His lordship surged forward with such ferocity that his wig was very nearly left behind. “I don’t care if he is Satan himself. The marriage has been agreed to and by God, if he cries off because of her,” he said, jabbing his finger in the direction of Avaline, “I will take it out of her hide.”

Avaline began to cry.

Her father fell back against the squabs and sighed heavily, as if he bore the weight of the world on his shoulders. “What have I done to deserve this?” he said to the ceiling. “What sin have I committed that you give me a miserable wife without the ability to give me a son, and a stupid twit for a daughter?”

Needless to say, by the time the old coach had bounced and plodded and bumbled along to Killeaven, the entire Kent family was in tears.

If Bernadette had been presented with a knife during that drive, she would have gladly plunged it into her own neck, just to escape them all.

CHAPTER SIX (#u7b1b310b-874e-547b-9a13-37371e773316)

AVALINE WAS FINALLY ALONE. She was never alone; there was always someone about to tell her what to do, what to say, how to behave.

It had been a very long day and a draining evening at Balhaire. Her eyes and her face were swollen from sobbing, and her mother’s attempt at making a compress had only angered her. She’d sent her mother from the room, had locked the door behind her.

Now, Avaline had no tears left in her. What she had was a hatred of her father that burned so intently she felt ashamed and concerned God would strike her dead for it. She hated how her father treated her, but she hated worse how she sobbed when he said such awful things to her. She was quite determined not to, but she could never seem to help herself.

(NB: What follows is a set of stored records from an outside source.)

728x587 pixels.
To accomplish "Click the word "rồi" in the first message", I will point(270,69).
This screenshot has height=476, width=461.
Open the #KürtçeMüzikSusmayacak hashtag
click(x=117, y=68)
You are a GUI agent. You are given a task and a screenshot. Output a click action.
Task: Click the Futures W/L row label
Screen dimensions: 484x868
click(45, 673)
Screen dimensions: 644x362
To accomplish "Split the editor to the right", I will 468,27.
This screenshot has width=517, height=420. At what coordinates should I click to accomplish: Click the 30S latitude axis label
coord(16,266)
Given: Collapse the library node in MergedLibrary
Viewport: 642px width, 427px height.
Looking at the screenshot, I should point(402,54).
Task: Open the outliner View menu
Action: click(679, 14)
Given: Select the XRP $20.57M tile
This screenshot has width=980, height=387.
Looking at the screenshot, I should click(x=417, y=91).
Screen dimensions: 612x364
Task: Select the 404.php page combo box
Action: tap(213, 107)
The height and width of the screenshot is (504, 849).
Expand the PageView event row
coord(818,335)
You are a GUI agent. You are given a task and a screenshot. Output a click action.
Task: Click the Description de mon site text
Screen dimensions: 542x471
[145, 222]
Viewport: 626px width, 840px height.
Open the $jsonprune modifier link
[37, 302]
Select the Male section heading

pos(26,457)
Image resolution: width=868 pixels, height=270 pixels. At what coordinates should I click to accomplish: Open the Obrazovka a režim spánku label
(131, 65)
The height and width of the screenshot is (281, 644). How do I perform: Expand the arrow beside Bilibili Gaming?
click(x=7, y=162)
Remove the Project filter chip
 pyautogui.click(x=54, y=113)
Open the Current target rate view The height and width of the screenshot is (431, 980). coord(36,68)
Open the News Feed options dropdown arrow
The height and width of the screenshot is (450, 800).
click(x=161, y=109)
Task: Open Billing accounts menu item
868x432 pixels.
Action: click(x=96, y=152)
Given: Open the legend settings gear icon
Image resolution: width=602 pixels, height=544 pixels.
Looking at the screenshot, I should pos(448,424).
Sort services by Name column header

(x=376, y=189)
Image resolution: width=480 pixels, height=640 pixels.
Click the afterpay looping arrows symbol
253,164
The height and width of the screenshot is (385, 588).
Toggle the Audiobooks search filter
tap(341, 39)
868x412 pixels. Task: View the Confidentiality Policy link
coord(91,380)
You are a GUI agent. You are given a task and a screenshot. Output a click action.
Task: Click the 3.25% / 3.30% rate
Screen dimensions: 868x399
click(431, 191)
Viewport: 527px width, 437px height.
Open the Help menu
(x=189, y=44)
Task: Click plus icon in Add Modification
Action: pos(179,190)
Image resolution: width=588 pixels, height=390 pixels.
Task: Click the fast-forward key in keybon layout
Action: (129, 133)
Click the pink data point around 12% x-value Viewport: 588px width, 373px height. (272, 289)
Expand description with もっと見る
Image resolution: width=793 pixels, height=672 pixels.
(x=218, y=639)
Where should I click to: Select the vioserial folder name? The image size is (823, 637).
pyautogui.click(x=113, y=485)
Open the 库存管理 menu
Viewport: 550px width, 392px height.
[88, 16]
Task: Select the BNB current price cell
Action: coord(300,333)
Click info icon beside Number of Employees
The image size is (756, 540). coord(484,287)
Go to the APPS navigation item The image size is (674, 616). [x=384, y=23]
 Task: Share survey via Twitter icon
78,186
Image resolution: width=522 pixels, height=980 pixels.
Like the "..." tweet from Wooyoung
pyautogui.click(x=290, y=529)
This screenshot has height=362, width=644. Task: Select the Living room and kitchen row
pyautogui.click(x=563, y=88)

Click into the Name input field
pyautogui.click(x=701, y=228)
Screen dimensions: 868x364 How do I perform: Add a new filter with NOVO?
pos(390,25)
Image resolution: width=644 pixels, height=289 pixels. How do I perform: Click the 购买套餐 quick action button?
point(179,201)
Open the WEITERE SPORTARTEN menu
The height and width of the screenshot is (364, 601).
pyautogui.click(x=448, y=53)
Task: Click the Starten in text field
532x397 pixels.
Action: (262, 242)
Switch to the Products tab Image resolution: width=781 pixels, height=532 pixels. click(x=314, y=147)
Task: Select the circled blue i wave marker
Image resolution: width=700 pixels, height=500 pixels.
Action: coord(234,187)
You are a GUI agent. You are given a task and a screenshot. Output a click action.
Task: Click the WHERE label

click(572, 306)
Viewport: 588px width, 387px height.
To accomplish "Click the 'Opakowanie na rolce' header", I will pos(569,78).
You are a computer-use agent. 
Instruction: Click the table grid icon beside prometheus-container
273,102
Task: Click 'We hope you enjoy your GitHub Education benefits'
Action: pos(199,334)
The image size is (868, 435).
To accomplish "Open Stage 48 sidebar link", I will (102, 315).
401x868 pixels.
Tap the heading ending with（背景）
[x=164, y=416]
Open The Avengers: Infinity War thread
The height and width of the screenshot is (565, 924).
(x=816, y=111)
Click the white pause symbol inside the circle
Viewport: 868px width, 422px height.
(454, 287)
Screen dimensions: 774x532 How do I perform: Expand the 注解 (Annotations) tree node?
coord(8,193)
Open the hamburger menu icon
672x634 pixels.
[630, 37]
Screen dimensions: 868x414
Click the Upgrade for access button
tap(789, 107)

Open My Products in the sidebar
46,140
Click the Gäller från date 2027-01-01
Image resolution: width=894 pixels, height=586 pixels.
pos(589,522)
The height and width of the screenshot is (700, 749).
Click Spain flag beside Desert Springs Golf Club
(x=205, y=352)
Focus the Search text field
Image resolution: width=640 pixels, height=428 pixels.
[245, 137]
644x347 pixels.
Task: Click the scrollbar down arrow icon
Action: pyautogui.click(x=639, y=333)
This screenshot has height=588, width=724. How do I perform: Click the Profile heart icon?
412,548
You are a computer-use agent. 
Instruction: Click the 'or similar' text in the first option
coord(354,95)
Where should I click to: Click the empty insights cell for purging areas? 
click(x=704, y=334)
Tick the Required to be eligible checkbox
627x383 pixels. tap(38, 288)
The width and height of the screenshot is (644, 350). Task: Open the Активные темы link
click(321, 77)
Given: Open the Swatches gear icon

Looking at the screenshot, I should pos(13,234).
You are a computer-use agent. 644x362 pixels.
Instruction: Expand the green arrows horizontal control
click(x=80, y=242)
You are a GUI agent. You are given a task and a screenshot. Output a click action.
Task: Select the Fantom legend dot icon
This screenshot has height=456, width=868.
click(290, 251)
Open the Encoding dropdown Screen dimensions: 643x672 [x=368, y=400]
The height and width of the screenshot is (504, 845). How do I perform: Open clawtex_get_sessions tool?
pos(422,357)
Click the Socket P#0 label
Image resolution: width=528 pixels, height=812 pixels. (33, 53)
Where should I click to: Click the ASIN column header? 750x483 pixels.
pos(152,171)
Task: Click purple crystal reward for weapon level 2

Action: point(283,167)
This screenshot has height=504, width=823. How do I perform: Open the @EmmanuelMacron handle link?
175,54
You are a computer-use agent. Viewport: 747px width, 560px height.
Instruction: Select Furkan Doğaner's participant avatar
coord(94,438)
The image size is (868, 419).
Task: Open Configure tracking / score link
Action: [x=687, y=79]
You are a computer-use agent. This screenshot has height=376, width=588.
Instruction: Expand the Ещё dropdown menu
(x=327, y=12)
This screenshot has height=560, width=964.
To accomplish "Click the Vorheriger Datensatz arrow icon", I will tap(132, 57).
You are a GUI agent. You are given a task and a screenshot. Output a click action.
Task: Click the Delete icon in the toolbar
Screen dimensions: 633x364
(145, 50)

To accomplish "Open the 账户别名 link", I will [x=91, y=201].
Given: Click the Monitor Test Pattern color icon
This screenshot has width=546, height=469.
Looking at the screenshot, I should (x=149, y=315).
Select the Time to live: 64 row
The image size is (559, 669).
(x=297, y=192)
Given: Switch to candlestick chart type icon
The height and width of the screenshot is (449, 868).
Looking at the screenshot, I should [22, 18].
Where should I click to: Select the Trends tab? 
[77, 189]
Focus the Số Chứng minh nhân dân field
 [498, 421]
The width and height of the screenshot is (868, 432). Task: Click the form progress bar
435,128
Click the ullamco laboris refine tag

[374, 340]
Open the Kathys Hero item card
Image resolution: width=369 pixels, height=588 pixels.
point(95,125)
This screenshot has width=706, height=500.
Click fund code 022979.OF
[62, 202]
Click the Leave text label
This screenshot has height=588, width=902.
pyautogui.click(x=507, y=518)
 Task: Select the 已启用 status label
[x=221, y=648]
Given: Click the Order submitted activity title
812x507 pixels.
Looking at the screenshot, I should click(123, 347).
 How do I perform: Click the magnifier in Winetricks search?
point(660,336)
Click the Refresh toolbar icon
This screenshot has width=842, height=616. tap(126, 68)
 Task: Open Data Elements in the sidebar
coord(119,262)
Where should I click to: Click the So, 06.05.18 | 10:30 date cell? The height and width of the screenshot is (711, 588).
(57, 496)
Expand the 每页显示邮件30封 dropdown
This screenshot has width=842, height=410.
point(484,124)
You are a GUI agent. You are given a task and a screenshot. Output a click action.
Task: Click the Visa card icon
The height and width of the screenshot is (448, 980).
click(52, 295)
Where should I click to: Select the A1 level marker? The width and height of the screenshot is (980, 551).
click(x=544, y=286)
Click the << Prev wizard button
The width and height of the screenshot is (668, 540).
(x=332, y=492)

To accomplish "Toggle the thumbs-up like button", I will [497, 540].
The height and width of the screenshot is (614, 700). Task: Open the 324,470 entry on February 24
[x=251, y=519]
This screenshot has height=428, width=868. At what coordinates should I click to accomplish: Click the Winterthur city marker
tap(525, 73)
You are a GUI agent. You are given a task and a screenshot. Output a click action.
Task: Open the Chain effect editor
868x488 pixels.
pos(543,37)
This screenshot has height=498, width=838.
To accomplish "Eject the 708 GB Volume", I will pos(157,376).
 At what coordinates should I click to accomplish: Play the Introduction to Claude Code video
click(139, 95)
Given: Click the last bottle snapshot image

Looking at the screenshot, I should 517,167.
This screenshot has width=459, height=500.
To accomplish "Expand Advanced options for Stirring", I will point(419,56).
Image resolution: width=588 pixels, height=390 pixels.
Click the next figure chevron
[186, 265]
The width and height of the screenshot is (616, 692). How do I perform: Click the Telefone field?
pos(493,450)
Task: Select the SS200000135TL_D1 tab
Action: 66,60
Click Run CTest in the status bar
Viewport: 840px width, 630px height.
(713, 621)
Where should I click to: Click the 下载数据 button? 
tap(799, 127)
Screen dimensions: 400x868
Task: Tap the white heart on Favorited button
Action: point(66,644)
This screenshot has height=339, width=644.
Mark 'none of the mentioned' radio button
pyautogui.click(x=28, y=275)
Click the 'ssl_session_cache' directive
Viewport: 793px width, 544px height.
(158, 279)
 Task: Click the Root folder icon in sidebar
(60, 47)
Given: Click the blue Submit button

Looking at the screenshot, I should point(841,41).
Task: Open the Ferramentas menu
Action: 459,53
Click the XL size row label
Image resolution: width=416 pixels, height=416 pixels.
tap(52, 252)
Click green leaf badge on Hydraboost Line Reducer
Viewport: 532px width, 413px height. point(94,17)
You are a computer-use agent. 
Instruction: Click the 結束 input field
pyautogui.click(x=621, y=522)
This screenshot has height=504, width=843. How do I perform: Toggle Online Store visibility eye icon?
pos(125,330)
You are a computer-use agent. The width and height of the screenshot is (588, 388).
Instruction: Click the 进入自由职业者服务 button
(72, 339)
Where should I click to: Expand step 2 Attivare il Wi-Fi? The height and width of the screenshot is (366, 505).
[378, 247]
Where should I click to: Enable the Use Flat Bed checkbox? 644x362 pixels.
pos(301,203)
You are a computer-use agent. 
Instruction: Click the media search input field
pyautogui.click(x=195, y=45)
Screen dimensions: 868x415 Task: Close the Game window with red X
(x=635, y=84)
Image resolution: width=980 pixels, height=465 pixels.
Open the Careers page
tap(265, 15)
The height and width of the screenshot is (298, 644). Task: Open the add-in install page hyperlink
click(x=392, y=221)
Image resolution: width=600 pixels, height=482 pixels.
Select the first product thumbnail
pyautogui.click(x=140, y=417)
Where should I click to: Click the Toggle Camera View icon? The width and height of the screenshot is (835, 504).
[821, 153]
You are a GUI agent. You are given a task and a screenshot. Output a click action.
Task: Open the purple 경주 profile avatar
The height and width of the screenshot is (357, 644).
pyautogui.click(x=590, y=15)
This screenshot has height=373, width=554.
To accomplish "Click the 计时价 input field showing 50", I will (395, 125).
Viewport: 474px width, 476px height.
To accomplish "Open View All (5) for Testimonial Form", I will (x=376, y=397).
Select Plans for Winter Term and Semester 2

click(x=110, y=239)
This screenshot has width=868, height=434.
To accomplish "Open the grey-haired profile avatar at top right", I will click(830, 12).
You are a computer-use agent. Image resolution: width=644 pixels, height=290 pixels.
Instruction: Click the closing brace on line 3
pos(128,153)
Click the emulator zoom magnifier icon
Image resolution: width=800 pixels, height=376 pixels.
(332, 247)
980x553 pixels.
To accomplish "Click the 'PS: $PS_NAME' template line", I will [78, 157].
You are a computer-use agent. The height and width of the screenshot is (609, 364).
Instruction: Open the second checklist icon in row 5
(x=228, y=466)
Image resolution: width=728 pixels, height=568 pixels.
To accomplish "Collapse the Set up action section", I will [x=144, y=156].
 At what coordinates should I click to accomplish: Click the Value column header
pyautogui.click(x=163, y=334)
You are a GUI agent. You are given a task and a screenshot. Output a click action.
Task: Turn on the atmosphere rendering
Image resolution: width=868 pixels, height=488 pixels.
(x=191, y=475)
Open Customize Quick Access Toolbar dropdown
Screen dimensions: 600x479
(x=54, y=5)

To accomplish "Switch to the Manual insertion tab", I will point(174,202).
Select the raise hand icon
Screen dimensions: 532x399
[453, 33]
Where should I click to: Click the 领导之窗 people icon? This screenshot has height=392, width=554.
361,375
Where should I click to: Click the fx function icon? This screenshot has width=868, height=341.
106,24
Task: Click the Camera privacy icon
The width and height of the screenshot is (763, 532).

What she told him was true—she had done her best this evening. She had tried to engage that awful man as Bernadette said, had tried to be pleasant and pretty and quiet. Nothing worked. What was she to do? He stared at her with those dark, cold eyes. His jaw seemed perpetually clinched. He rarely spoke to her at all, and when he did, every word was biting. He hated her. Which was perfectly all right as far as Avaline was concerned, because she hated him, too, hated the very sight of him.

And the singing! Avaline groaned at the humiliation she had suffered. Couldn’t her father hear with his own ears that she wasn’t good enough to hold entire salons captive? He blamed her for her lack of talent and had once accused her of intentionally singing poorly only to vex him. What on earth would possess her to humiliate herself before others merely to annoy her father?

Avaline rolled onto her side and stared at the window, left open to admit a cool breeze. She couldn’t see beyond it, but she imagined she could hear the sea from here. It was probably only a night breeze rustling the treetops, but she wanted to imagine the sea.

She thought about running away. She thought about stowing aboard Captain Mackenzie’s ship. She pictured him now, with his kind smile, his hair so prettily streaked by endless days on the vast sea. He was so completely appealing! One night, as they sailed up the coast to the Highlands, Avaline had been too restless and too warm in the cabin she’d shared with Bernadette, and had waited until Bernadette was asleep before venturing onto the deck.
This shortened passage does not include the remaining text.